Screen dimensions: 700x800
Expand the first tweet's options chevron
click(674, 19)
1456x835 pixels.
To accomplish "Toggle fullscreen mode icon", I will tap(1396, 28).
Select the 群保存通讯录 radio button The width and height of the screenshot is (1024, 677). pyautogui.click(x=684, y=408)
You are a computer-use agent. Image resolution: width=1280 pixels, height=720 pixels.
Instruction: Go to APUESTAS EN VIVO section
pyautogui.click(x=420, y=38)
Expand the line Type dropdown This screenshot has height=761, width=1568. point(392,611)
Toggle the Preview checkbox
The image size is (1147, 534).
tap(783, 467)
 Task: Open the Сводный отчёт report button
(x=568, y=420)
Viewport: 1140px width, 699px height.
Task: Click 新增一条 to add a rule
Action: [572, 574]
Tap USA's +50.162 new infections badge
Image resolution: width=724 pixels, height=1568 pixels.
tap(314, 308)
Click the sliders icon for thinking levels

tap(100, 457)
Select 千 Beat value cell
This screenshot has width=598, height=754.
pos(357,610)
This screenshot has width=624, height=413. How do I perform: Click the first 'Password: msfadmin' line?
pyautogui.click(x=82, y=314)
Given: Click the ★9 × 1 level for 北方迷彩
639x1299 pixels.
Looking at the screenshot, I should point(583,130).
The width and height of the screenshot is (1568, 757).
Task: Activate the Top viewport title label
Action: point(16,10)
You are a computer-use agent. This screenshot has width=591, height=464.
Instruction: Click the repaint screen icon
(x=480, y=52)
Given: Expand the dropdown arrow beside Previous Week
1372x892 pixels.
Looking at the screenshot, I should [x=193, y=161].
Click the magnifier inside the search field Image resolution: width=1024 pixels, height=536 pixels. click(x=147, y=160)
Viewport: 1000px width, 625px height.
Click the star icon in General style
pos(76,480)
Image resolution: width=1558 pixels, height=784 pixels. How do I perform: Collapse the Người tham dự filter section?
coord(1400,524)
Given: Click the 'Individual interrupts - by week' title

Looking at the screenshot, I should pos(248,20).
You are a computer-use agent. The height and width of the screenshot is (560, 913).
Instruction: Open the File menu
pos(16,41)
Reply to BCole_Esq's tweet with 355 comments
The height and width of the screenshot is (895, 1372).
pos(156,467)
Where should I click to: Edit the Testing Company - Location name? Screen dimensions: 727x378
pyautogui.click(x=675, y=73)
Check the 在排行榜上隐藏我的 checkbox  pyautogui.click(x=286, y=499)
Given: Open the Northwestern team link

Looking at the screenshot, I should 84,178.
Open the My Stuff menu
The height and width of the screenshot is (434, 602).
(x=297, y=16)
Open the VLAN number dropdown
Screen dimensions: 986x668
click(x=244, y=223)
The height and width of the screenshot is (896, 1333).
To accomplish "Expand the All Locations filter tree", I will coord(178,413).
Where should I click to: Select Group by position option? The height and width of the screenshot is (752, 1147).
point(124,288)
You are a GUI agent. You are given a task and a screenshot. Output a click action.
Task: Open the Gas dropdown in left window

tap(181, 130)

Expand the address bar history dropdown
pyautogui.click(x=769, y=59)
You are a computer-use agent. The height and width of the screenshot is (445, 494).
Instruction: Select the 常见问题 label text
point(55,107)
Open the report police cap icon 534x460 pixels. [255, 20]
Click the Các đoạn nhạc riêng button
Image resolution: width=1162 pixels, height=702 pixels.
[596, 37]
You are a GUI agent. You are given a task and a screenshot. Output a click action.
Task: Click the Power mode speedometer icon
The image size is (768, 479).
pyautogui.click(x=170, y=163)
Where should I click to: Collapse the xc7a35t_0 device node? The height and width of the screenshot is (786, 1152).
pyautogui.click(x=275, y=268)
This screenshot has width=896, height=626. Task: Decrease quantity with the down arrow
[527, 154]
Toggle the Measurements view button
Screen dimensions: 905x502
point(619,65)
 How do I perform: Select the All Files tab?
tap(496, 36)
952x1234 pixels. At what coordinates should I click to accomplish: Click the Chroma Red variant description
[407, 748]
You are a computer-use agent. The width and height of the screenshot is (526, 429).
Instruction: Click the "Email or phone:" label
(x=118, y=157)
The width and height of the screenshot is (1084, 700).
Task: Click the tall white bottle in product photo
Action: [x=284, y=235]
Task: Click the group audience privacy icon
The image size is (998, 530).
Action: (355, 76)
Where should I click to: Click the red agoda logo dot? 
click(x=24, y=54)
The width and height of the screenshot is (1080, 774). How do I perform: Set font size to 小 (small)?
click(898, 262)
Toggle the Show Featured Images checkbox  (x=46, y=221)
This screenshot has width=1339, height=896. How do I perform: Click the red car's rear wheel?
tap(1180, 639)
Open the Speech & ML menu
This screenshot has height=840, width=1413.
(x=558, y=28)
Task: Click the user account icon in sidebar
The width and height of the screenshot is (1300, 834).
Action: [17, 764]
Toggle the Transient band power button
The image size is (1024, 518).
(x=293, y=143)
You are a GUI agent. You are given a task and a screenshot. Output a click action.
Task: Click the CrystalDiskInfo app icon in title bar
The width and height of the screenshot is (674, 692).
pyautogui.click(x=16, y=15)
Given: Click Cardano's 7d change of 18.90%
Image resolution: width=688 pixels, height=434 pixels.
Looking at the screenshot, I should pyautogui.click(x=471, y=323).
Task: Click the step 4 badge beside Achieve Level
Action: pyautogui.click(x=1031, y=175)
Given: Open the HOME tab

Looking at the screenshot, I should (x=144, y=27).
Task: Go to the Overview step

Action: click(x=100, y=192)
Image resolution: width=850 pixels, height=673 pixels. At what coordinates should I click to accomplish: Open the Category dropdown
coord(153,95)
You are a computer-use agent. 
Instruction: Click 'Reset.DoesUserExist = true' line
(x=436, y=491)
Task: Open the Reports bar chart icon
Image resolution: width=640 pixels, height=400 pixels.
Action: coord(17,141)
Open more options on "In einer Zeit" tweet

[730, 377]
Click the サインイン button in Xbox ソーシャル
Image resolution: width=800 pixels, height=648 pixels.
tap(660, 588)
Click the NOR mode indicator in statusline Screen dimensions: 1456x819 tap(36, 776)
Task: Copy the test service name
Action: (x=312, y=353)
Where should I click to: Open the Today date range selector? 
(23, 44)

ASSIGNED TASK » An exact, line-for-line copy is required: from the line containing "Task: Click the CrystalDiskInfo" through the final line of the listing above, both included, with nothing else.

EXPECTED ANSWER »
Task: Click the CrystalDiskInfo app icon in title bar
The width and height of the screenshot is (674, 692).
pyautogui.click(x=16, y=15)
Given: Click Cardano's 7d change of 18.90%
Image resolution: width=688 pixels, height=434 pixels.
Looking at the screenshot, I should pyautogui.click(x=471, y=323).
Task: Click the step 4 badge beside Achieve Level
Action: pyautogui.click(x=1031, y=175)
Given: Open the HOME tab

Looking at the screenshot, I should (x=144, y=27).
Task: Go to the Overview step

Action: click(x=100, y=192)
Image resolution: width=850 pixels, height=673 pixels. At what coordinates should I click to accomplish: Open the Category dropdown
coord(153,95)
You are a computer-use agent. 
Instruction: Click 'Reset.DoesUserExist = true' line
(x=436, y=491)
Task: Open the Reports bar chart icon
Image resolution: width=640 pixels, height=400 pixels.
Action: coord(17,141)
Open more options on "In einer Zeit" tweet

[730, 377]
Click the サインイン button in Xbox ソーシャル
Image resolution: width=800 pixels, height=648 pixels.
tap(660, 588)
Click the NOR mode indicator in statusline Screen dimensions: 1456x819 tap(36, 776)
Task: Copy the test service name
Action: (x=312, y=353)
Where should I click to: Open the Today date range selector? 
(23, 44)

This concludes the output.